### Task statement:
Line by line, copy out the data that follows.

### Records for the exercise:

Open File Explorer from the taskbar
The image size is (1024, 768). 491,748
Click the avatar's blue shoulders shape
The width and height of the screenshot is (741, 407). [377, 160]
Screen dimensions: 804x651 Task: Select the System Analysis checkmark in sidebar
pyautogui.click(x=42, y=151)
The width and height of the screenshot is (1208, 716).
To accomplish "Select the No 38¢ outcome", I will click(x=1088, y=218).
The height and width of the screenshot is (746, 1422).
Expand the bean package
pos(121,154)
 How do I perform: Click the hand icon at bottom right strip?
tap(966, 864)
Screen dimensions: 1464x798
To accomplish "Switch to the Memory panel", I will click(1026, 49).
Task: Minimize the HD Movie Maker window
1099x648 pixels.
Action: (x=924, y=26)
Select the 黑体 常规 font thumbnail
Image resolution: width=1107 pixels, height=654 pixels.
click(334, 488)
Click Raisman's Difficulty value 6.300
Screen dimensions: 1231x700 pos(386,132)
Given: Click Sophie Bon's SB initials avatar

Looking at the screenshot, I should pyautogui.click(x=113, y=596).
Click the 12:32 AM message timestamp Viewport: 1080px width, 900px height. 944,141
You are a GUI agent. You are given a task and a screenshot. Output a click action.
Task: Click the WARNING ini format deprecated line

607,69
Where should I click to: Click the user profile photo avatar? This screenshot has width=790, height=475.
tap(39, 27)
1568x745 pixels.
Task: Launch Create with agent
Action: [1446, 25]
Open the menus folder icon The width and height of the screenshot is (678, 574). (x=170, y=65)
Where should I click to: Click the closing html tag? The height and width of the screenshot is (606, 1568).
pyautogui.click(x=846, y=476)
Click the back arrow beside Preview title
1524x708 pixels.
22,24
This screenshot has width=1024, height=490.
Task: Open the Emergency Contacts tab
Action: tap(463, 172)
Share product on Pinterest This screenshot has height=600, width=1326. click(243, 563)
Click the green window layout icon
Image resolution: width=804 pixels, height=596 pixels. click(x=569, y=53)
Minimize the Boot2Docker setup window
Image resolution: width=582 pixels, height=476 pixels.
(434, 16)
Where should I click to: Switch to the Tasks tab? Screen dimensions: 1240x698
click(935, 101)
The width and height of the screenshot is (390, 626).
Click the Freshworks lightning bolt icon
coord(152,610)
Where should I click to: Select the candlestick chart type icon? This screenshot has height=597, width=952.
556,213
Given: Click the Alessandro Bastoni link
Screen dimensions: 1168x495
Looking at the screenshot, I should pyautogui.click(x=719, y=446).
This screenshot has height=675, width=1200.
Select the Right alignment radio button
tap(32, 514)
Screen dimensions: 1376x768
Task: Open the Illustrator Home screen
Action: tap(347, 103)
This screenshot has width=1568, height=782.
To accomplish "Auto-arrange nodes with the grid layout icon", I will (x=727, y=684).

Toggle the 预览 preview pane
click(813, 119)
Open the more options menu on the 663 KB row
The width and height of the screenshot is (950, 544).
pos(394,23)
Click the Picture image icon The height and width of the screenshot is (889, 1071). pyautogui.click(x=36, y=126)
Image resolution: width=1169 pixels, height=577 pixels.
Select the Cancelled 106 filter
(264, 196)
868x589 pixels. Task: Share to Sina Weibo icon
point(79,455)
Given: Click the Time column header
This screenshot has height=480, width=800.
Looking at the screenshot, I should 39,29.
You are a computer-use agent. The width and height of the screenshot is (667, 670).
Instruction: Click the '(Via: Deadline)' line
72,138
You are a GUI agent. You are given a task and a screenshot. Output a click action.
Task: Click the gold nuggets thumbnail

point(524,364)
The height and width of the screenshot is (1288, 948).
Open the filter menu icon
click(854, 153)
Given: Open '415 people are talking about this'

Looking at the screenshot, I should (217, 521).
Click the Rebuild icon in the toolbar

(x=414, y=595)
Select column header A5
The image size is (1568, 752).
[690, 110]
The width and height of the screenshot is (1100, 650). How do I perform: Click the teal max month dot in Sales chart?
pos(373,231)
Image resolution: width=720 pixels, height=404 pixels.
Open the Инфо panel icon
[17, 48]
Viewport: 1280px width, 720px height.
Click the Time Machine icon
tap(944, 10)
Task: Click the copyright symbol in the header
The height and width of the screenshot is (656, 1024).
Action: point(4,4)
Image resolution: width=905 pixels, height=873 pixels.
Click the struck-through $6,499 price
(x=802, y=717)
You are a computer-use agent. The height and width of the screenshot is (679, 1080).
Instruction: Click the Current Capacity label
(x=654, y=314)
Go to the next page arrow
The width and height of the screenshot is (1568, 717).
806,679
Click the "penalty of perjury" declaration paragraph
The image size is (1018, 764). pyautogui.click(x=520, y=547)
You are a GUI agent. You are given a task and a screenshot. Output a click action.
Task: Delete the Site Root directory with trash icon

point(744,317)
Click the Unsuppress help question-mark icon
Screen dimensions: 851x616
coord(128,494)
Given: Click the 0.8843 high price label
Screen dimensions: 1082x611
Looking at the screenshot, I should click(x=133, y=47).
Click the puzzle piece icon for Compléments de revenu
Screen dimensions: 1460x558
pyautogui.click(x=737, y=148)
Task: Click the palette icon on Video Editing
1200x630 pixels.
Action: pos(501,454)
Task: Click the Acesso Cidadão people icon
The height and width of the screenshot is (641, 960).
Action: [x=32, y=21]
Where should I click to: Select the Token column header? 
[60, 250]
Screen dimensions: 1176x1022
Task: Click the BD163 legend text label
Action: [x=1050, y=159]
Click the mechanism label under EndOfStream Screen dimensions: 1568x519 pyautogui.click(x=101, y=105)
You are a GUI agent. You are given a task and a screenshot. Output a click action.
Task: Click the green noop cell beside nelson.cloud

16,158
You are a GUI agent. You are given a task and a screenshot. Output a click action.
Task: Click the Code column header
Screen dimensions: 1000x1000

### Solution to the problem:
Open File Explorer from the taskbar
The image size is (1024, 768). 491,748
Click the avatar's blue shoulders shape
The width and height of the screenshot is (741, 407). [377, 160]
Screen dimensions: 804x651 Task: Select the System Analysis checkmark in sidebar
pyautogui.click(x=42, y=151)
The width and height of the screenshot is (1208, 716).
To accomplish "Select the No 38¢ outcome", I will click(x=1088, y=218).
The height and width of the screenshot is (746, 1422).
Expand the bean package
pos(121,154)
 How do I perform: Click the hand icon at bottom right strip?
tap(966, 864)
Screen dimensions: 1464x798
To accomplish "Switch to the Memory panel", I will click(1026, 49).
Task: Minimize the HD Movie Maker window
1099x648 pixels.
Action: (x=924, y=26)
Select the 黑体 常规 font thumbnail
Image resolution: width=1107 pixels, height=654 pixels.
click(334, 488)
Click Raisman's Difficulty value 6.300
Screen dimensions: 1231x700 pos(386,132)
Given: Click Sophie Bon's SB initials avatar

Looking at the screenshot, I should pyautogui.click(x=113, y=596).
Click the 12:32 AM message timestamp Viewport: 1080px width, 900px height. 944,141
You are a GUI agent. You are given a task and a screenshot. Output a click action.
Task: Click the WARNING ini format deprecated line

607,69
Where should I click to: Click the user profile photo avatar? This screenshot has width=790, height=475.
tap(39, 27)
1568x745 pixels.
Task: Launch Create with agent
Action: [1446, 25]
Open the menus folder icon The width and height of the screenshot is (678, 574). (x=170, y=65)
Where should I click to: Click the closing html tag? The height and width of the screenshot is (606, 1568).
pyautogui.click(x=846, y=476)
Click the back arrow beside Preview title
1524x708 pixels.
22,24
This screenshot has width=1024, height=490.
Task: Open the Emergency Contacts tab
Action: tap(463, 172)
Share product on Pinterest This screenshot has height=600, width=1326. click(243, 563)
Click the green window layout icon
Image resolution: width=804 pixels, height=596 pixels. click(x=569, y=53)
Minimize the Boot2Docker setup window
Image resolution: width=582 pixels, height=476 pixels.
(434, 16)
Where should I click to: Switch to the Tasks tab? Screen dimensions: 1240x698
click(935, 101)
The width and height of the screenshot is (390, 626).
Click the Freshworks lightning bolt icon
coord(152,610)
Where should I click to: Select the candlestick chart type icon? This screenshot has height=597, width=952.
556,213
Given: Click the Alessandro Bastoni link
Screen dimensions: 1168x495
Looking at the screenshot, I should pyautogui.click(x=719, y=446).
This screenshot has height=675, width=1200.
Select the Right alignment radio button
tap(32, 514)
Screen dimensions: 1376x768
Task: Open the Illustrator Home screen
Action: tap(347, 103)
This screenshot has width=1568, height=782.
To accomplish "Auto-arrange nodes with the grid layout icon", I will (x=727, y=684).

Toggle the 预览 preview pane
click(813, 119)
Open the more options menu on the 663 KB row
The width and height of the screenshot is (950, 544).
pos(394,23)
Click the Picture image icon The height and width of the screenshot is (889, 1071). pyautogui.click(x=36, y=126)
Image resolution: width=1169 pixels, height=577 pixels.
Select the Cancelled 106 filter
(264, 196)
868x589 pixels. Task: Share to Sina Weibo icon
point(79,455)
Given: Click the Time column header
This screenshot has height=480, width=800.
Looking at the screenshot, I should 39,29.
You are a computer-use agent. The width and height of the screenshot is (667, 670).
Instruction: Click the '(Via: Deadline)' line
72,138
You are a GUI agent. You are given a task and a screenshot. Output a click action.
Task: Click the gold nuggets thumbnail

point(524,364)
The height and width of the screenshot is (1288, 948).
Open the filter menu icon
click(854, 153)
Given: Open '415 people are talking about this'

Looking at the screenshot, I should (217, 521).
Click the Rebuild icon in the toolbar

(x=414, y=595)
Select column header A5
The image size is (1568, 752).
[690, 110]
The width and height of the screenshot is (1100, 650). How do I perform: Click the teal max month dot in Sales chart?
pos(373,231)
Image resolution: width=720 pixels, height=404 pixels.
Open the Инфо panel icon
[17, 48]
Viewport: 1280px width, 720px height.
Click the Time Machine icon
tap(944, 10)
Task: Click the copyright symbol in the header
The height and width of the screenshot is (656, 1024).
Action: point(4,4)
Image resolution: width=905 pixels, height=873 pixels.
Click the struck-through $6,499 price
(x=802, y=717)
You are a computer-use agent. The height and width of the screenshot is (679, 1080).
Instruction: Click the Current Capacity label
(x=654, y=314)
Go to the next page arrow
The width and height of the screenshot is (1568, 717).
806,679
Click the "penalty of perjury" declaration paragraph
The image size is (1018, 764). pyautogui.click(x=520, y=547)
You are a GUI agent. You are given a task and a screenshot. Output a click action.
Task: Delete the Site Root directory with trash icon

point(744,317)
Click the Unsuppress help question-mark icon
Screen dimensions: 851x616
coord(128,494)
Given: Click the 0.8843 high price label
Screen dimensions: 1082x611
Looking at the screenshot, I should click(x=133, y=47).
Click the puzzle piece icon for Compléments de revenu
Screen dimensions: 1460x558
pyautogui.click(x=737, y=148)
Task: Click the palette icon on Video Editing
1200x630 pixels.
Action: pos(501,454)
Task: Click the Acesso Cidadão people icon
The height and width of the screenshot is (641, 960).
Action: [x=32, y=21]
Where should I click to: Select the Token column header? 
[60, 250]
Screen dimensions: 1176x1022
Task: Click the BD163 legend text label
Action: [x=1050, y=159]
Click the mechanism label under EndOfStream Screen dimensions: 1568x519 pyautogui.click(x=101, y=105)
You are a GUI agent. You are given a task and a screenshot. Output a click action.
Task: Click the green noop cell beside nelson.cloud

16,158
You are a GUI agent. You are given a task and a screenshot. Output a click action.
Task: Click the Code column header
Screen dimensions: 1000x1000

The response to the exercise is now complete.